Старик замолчал. Из мрака пахло табаком и левкоями. Прошумел ветер и слышно стало, как за ним посыпались на землю созревающие яблоки. Женщины накрывали на стол, мужчины стояли у барьера, под виноградными лозами. Любовь Пименовна подошла к Федору Ивановичу и облокотилась сзади на его плечо, чтобы послушать мужчин. Пимен Сергеевич улыбнулся дочери и глянул на них на обоих понимающими глазами.
И он сказал раздумчиво:
– Перекопать Волгу под Камышином, там Волга течет по наносам и левый берег ниже ее горизонтов, – бросить Волгу на пустыню, – создать форпост культуры, остановить пустыню – это возможность социализма, Федор Иванович. Я уже стар, Федор Иванович, голубчик. Мне не под силу взяться за выполнение этих планов. У меня к вам просьба. Я отдам вам мои проекты, карты, планы, чертежи, расчеты. Наша власть поможет вам. – Старик помолчал. – И вы уж позаботьтесь, чтобы они прошли в жизнь… А Люба поедет с вами, чтобы и там выкапывать века.

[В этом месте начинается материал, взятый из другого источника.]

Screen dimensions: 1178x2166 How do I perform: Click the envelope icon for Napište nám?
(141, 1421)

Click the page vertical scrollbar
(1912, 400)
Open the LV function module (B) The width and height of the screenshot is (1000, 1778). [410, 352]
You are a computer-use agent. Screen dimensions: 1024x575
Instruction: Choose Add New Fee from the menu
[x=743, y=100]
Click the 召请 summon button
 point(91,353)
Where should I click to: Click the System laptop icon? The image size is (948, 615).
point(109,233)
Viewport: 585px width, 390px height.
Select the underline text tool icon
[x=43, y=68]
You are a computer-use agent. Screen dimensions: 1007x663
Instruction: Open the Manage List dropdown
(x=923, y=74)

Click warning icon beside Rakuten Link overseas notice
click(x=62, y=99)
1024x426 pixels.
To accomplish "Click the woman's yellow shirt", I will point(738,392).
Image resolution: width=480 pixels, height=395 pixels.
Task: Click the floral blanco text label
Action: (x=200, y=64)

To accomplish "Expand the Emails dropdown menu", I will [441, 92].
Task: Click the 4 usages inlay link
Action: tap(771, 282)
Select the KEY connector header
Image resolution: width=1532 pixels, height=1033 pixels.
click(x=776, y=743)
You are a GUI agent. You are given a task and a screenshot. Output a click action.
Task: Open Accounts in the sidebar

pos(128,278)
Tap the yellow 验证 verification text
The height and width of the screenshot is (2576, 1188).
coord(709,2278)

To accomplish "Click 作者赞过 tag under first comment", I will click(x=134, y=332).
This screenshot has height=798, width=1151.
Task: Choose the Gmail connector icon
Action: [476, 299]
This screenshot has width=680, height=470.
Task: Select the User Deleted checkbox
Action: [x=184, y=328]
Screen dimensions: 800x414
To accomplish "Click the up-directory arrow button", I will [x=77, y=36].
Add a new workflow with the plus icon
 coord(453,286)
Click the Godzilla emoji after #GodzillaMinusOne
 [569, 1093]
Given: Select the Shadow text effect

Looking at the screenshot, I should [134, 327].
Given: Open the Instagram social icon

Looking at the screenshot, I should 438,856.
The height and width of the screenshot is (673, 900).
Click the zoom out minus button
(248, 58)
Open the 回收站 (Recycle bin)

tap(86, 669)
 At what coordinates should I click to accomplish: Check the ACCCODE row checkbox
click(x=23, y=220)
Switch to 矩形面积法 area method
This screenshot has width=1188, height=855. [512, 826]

На террасе было очень покойно, к. лампе летели мохнатые бабочки. Мужчины сели ужинать, и Ольга Александровна перед Пименом Сергеевичем поставила поджаренные сухари. У ног Любови Пименовны лежал Волк.
Запахи рыбы превращаются иной раз в запахи фиалки.
У сестер Скудриных, у старух Капитолины и Риммы, разно сложились жизни, у этих провинциальных, столбовых потомственных коломенских мещанок. В Коломне донывали колокола. Тридцать лет тому назад на Римму Карповну пал всеколоменский позор любви, чтобы позор остался счастием на всю жизнь. Все стало позорным в любви Риммы Карповны. Она отдалась казначейскому любителю на бульваре и в Маринкиной башне она зачинала своих дочерей. Законная жена казначейского актера ходила бить Римму Карповну, – и коломенские законы были на стороне законной жены. У Риммы родились две дочери, наглядное пособие коломенского позора, вписавшие собою в паспорт Риммы Карповны – «девица» – «имеет двух дочерей». – Капитолина Карповна была всеколоменским примером, всем удовлетворявшая коломенскую честь. – И прошло тридцать лет. Время зазастило, время просеяло: Римма Карповна знает, что. у нее в жизни – счастье. А у Капитолины Карповны осталась только одна жизнь, одно счастье: жизнь и счастье сестры. Честь Риммы, подобная речным перекатам и плесам, оказалась сильнее всеколоменской чести Капитолины, позор превратился в счастье, ибо тысячелетье деда Назара Сысоева, водившего по Оке плоты, уперлось в монолит, сломавший тысячелетье. – Природа не знает прямого движения, прямое движение абстрактно, как нуль. Законы течения рек – никогда не прямые – знают законы размыва своих русел. Профессор Полетика, исследуя условия залегания глин юрской системы на тальвеге Оки, установил, что долины Оки возникли, получили теперешние очертания и склоны еще до начала отложения меловой системы, в страшной древности: позднейшие осадки песка и мергеля мелового периода, показывая глины юрской системы, не имели столь мощной толщины, чтобы изменить черты юрского рельефа, и долины и водостоки мелового периода направлялись по прежним основным течениям.
Человек – профессор Полетика – сломал рельефы реки Оки, создав новую реку.